アパレルウェブ ホーム
« 2012年09月07日   |   Main   |  2012年09月11日 »

北欧ブランド?いいえ…

 先週行われた「ギフト・ショー」で、鮮やかな色柄のクッションやバッグ、ストール、ハンカチ、ウエアなどが多彩に並ぶこのブース。「海外バイヤーからはよく『北欧ブランドですか?』と聞かれました」と、ブースの主であるフジタカクリエイションの高里豊吉社長は笑う。そのたびに「違います。南国の沖縄ブランドです」と切り返し、商談してきたという。

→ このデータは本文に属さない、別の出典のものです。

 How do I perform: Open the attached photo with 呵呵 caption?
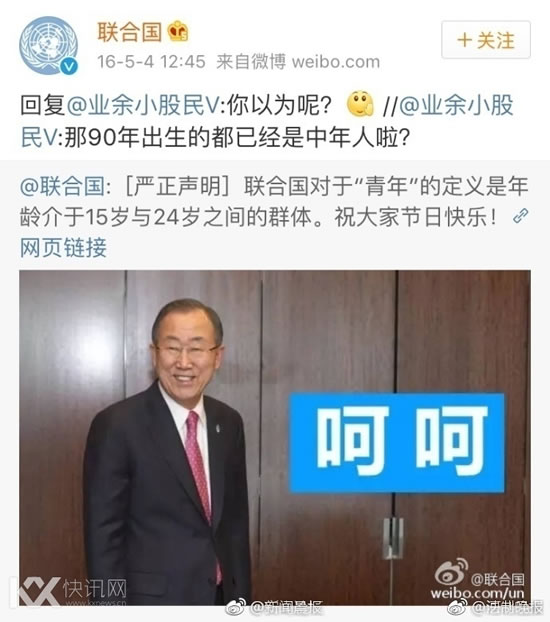pyautogui.click(x=275, y=438)
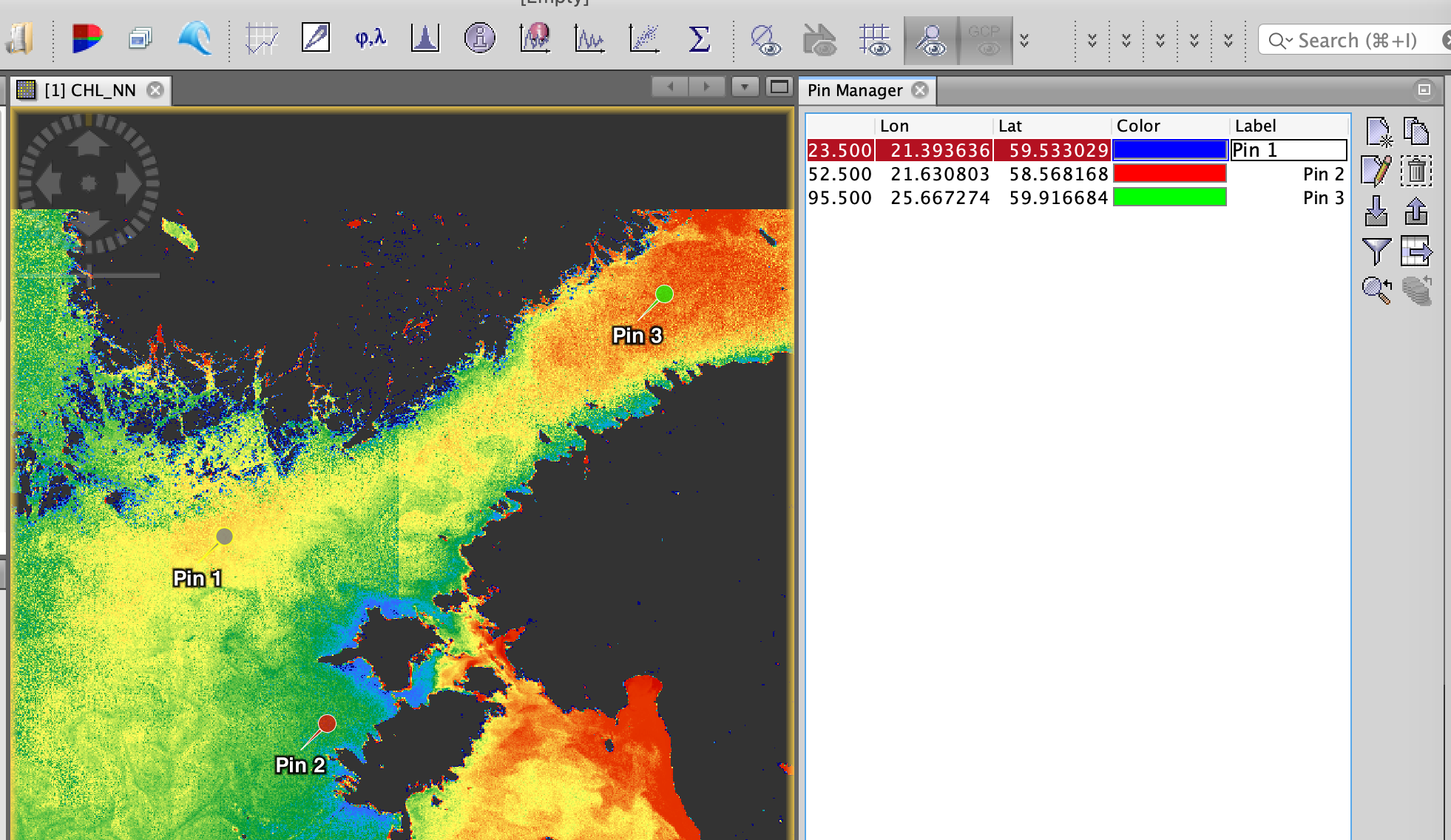
Task: Toggle graticule grid overlay visibility
Action: (875, 40)
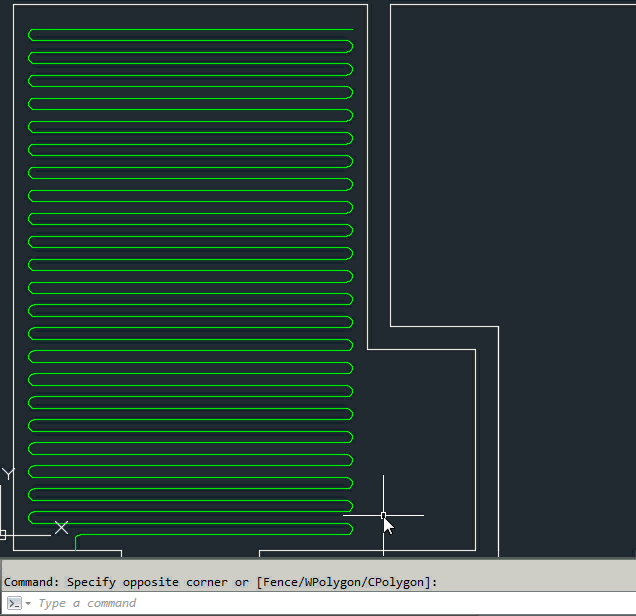636x616 pixels.
Task: Click the command line prompt icon
Action: (14, 603)
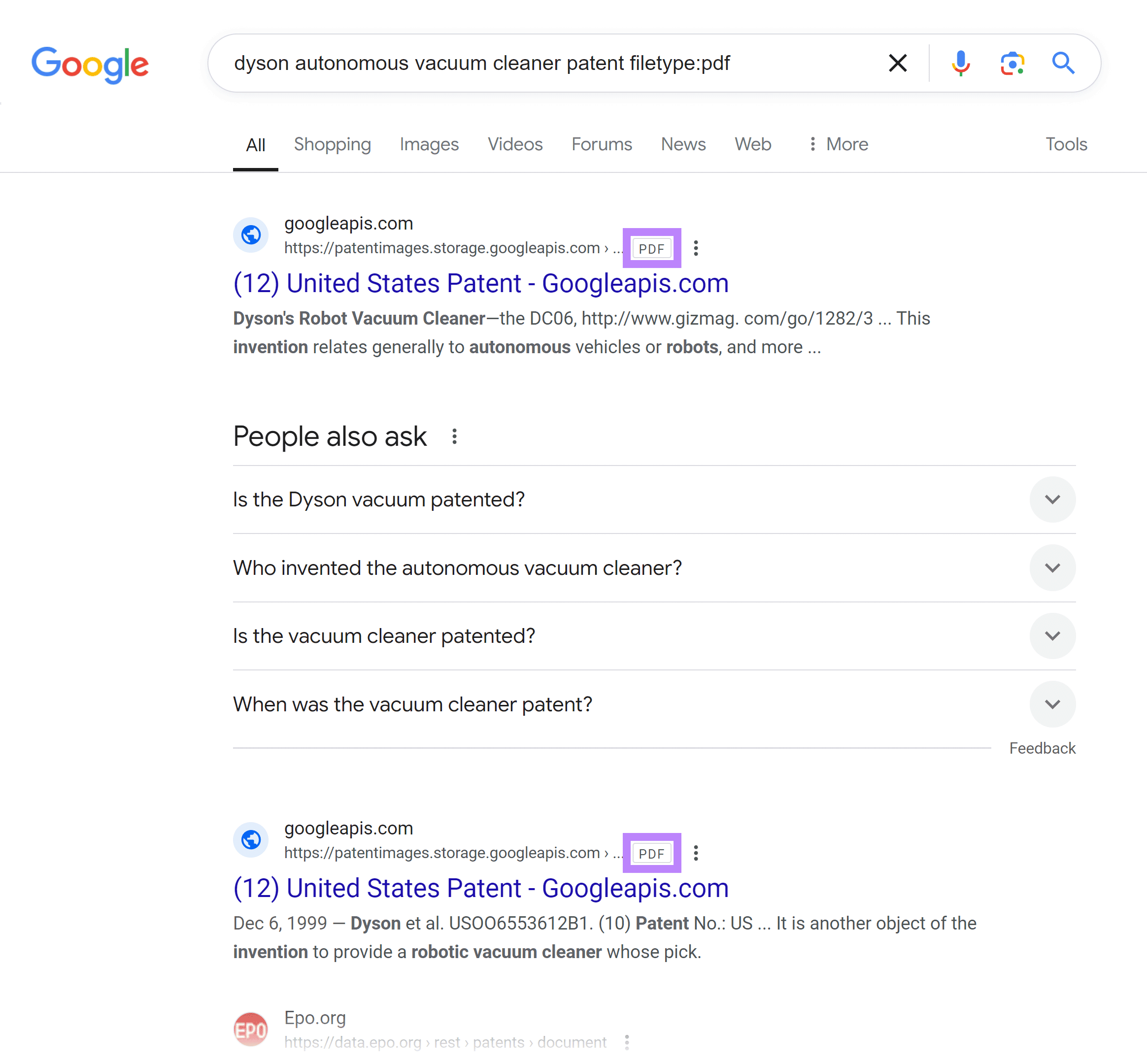Open options for the second googleapis.com result
The width and height of the screenshot is (1147, 1064).
(x=696, y=853)
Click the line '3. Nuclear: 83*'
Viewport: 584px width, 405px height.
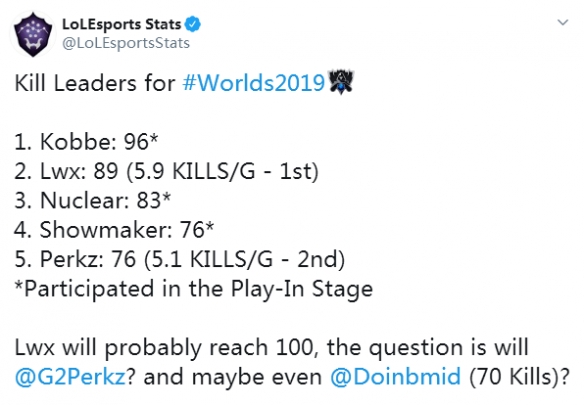coord(93,200)
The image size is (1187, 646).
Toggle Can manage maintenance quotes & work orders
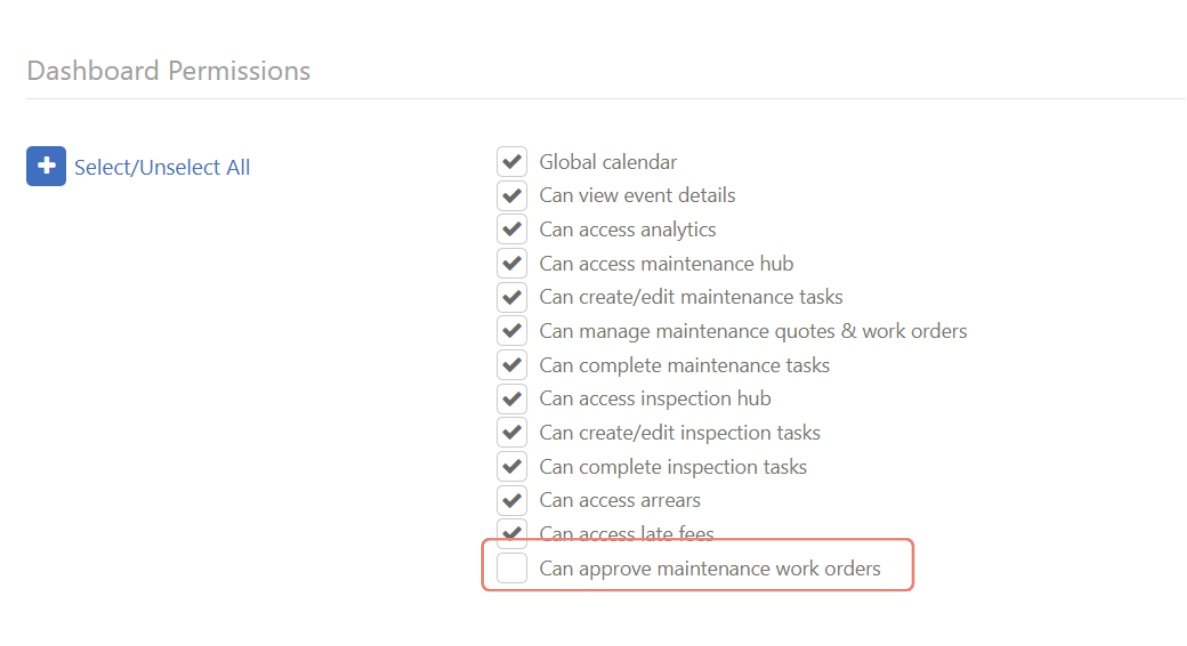(512, 330)
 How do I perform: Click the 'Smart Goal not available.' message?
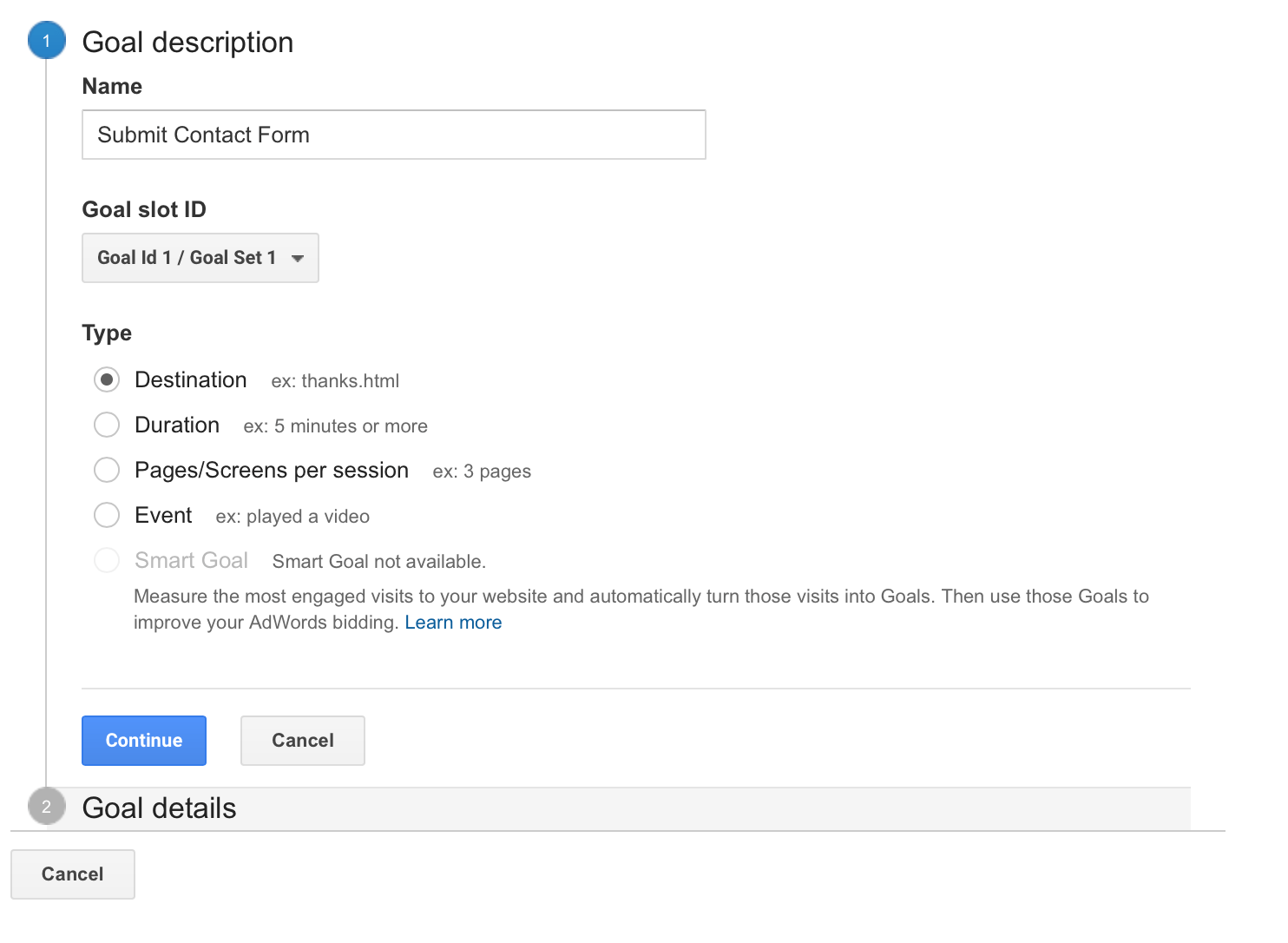378,562
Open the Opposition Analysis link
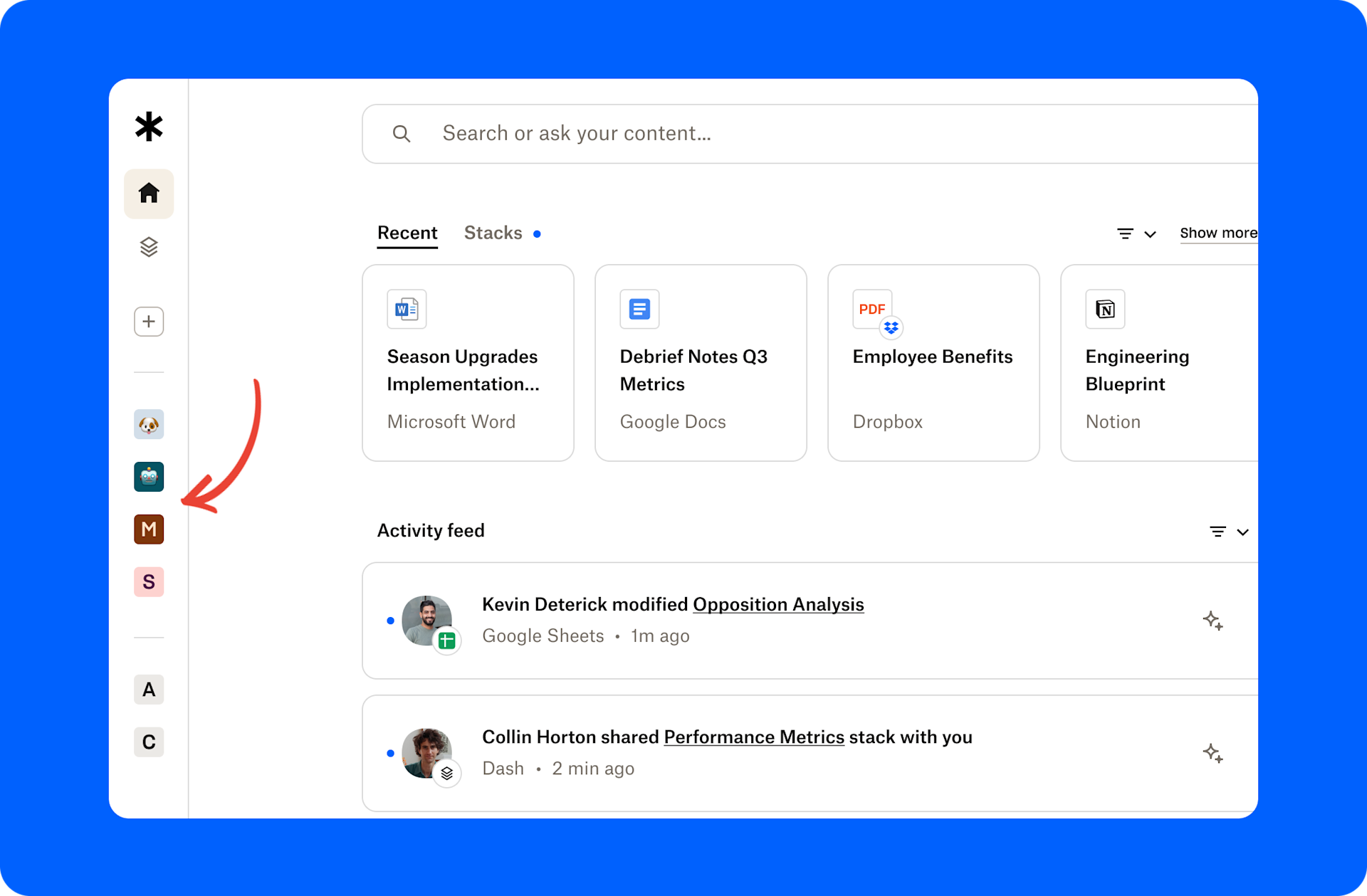The image size is (1367, 896). coord(777,604)
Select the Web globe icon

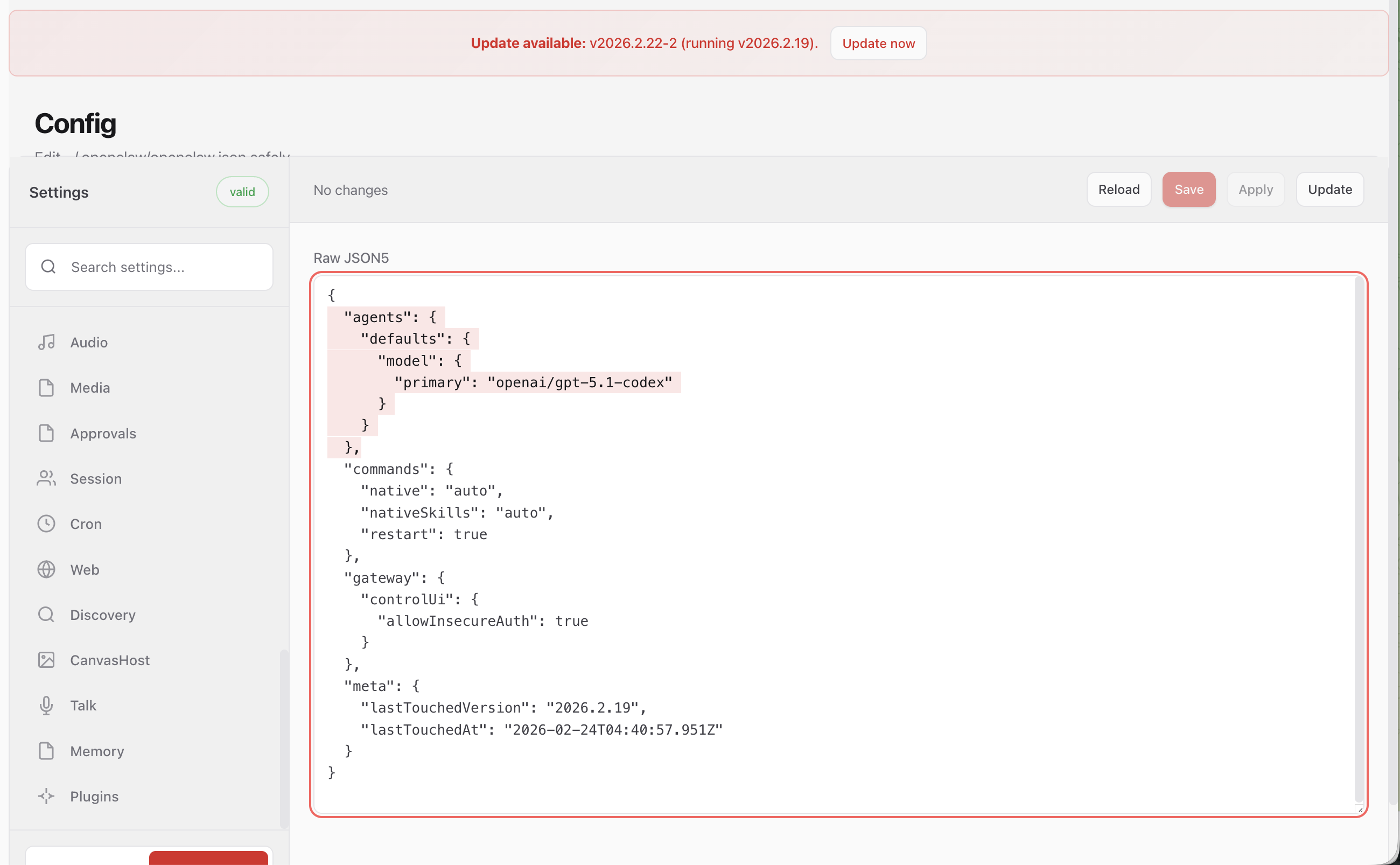point(46,569)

 北欧の色鮮やかさは“太陽への憧れ”のなせる技。同社の場合は“太陽に恵まれた沖縄らしさ”を表現した結果だ。全国展開に向けてマーケティングを重視したこともあった。だが、琉球の伝統を背景にした沖縄らしさを追求し、百貨店の催事やスポット販売はもちろん、沖縄県内に6店舗、東京にも1店舗の直営店を持つまでになった。
 沖縄という土地柄、分業体制の外にあるので、企画から最終製品まで全工程を自社一貫生産する。5年前に導入したインクジェットプリント技術も後押し。「効率至上主義でなく、各工程の担当者と意見を戦わせ、沖縄らしい良いモノを作りたい」と。豊かな色彩の源は、モノ作りに不便な土地柄ゆえの心意気の表れかもしれない。